= Exercise objective =
Copy each line of the records below, from the first through the one that contains "Given: Select the 28-30 waist value", exactly as written.

= Records for processing =
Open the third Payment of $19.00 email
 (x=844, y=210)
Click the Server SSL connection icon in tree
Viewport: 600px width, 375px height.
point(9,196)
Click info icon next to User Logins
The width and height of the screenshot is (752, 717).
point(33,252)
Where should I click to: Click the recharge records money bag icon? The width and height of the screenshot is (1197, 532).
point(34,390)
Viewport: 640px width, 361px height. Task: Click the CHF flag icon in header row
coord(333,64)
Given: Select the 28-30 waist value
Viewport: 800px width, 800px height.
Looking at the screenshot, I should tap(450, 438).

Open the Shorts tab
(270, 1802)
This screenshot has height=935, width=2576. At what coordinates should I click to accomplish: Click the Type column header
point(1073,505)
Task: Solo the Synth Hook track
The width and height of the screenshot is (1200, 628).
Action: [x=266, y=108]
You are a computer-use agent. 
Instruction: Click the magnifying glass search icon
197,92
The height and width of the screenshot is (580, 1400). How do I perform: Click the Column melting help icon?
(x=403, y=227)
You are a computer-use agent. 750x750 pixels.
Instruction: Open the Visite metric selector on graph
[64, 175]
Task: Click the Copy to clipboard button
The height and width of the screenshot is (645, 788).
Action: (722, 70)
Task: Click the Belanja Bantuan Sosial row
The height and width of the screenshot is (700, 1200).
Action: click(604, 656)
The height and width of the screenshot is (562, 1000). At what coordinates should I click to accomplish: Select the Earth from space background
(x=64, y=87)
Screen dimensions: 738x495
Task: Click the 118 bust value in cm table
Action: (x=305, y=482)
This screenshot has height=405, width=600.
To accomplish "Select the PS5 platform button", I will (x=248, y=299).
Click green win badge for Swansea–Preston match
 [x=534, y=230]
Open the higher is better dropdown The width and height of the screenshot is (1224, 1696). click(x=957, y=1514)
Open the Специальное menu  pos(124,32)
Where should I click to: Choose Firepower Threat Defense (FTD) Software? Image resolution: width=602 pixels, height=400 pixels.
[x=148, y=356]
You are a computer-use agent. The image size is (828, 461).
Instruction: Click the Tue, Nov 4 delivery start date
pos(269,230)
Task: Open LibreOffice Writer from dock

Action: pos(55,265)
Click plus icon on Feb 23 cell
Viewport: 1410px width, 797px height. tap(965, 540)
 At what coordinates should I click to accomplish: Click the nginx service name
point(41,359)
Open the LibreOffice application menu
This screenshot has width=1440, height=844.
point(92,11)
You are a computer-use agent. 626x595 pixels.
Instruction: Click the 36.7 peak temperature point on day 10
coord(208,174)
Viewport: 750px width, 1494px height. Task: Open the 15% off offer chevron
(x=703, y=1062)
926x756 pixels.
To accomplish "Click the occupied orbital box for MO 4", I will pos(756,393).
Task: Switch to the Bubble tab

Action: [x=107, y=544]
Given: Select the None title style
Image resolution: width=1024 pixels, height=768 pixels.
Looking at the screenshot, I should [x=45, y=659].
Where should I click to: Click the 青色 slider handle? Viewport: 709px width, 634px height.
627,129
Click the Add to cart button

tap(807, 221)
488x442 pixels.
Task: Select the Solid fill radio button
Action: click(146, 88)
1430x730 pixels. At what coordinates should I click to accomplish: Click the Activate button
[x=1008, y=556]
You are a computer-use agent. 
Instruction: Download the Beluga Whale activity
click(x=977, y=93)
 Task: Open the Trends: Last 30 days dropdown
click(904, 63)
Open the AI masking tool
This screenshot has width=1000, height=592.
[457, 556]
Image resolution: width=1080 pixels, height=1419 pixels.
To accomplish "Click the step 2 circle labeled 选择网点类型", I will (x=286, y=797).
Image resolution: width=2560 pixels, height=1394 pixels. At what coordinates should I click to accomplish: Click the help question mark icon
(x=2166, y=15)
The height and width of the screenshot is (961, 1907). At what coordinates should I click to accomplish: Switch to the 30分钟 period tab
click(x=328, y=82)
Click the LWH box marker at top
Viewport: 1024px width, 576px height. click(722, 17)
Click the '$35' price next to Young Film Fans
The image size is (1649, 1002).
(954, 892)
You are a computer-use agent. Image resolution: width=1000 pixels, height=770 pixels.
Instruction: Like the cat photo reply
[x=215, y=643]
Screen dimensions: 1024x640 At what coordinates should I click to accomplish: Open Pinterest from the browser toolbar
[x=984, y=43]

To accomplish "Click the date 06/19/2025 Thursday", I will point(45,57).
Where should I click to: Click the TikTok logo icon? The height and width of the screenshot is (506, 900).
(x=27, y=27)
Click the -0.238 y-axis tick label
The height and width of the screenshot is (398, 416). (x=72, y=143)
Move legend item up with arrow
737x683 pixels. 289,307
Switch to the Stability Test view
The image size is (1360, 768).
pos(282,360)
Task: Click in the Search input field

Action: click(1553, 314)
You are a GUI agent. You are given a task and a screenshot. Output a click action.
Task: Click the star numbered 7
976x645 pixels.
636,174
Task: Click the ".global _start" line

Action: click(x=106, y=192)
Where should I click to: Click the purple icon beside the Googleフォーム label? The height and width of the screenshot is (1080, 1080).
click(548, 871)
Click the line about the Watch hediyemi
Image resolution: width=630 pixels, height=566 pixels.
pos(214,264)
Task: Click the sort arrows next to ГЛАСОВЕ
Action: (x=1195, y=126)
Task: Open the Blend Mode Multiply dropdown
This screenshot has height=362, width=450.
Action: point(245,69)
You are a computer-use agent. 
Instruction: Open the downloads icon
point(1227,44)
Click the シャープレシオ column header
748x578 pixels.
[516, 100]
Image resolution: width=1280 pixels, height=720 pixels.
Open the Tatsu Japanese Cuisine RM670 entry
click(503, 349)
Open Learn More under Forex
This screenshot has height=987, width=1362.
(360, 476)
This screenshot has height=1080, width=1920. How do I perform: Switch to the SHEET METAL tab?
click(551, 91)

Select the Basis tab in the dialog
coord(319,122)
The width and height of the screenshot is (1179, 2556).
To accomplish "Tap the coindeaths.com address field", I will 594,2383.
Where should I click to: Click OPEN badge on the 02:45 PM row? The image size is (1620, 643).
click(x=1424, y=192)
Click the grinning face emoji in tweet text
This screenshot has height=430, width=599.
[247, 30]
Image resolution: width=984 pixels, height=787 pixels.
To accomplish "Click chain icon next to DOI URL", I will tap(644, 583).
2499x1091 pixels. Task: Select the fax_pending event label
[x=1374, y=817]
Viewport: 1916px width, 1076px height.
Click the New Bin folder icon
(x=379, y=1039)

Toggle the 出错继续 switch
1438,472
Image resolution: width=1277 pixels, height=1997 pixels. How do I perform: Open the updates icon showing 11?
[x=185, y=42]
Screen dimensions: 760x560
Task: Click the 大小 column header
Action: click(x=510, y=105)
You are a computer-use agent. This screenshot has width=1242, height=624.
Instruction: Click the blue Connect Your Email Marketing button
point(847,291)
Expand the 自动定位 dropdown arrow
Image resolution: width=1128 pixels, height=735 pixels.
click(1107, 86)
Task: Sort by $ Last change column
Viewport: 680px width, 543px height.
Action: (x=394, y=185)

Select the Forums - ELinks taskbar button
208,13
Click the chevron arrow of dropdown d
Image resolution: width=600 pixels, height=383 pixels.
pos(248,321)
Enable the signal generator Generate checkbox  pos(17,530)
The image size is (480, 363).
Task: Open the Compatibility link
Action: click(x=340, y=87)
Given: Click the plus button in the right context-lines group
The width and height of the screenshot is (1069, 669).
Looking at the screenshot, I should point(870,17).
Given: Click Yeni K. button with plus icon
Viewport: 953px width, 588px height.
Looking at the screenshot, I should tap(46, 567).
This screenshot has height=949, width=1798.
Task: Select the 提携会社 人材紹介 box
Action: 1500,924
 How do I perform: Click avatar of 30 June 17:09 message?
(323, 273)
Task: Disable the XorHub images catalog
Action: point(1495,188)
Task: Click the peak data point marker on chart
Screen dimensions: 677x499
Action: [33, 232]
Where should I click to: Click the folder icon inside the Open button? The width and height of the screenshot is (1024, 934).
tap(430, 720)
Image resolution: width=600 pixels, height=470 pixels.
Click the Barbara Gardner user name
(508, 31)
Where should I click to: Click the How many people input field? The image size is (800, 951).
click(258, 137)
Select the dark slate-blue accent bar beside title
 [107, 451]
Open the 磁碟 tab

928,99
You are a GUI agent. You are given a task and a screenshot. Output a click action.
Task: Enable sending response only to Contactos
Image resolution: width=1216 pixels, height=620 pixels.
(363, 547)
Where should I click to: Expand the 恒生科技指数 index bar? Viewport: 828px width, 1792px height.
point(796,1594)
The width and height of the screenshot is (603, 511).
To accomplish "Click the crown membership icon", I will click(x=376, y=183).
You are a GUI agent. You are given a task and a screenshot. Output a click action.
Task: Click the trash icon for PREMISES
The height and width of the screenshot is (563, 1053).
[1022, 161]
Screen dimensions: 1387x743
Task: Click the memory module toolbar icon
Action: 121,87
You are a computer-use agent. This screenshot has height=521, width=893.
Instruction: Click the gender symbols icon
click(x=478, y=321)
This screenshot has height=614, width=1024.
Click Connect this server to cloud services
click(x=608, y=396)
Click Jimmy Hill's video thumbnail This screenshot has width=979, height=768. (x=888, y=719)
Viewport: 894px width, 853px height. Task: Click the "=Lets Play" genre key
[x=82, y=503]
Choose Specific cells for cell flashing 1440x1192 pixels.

= Solution to the exercise =
Open the third Payment of $19.00 email
 (x=844, y=210)
Click the Server SSL connection icon in tree
Viewport: 600px width, 375px height.
point(9,196)
Click info icon next to User Logins
The width and height of the screenshot is (752, 717).
point(33,252)
Where should I click to: Click the recharge records money bag icon? The width and height of the screenshot is (1197, 532).
point(34,390)
Viewport: 640px width, 361px height. Task: Click the CHF flag icon in header row
coord(333,64)
Given: Select the 28-30 waist value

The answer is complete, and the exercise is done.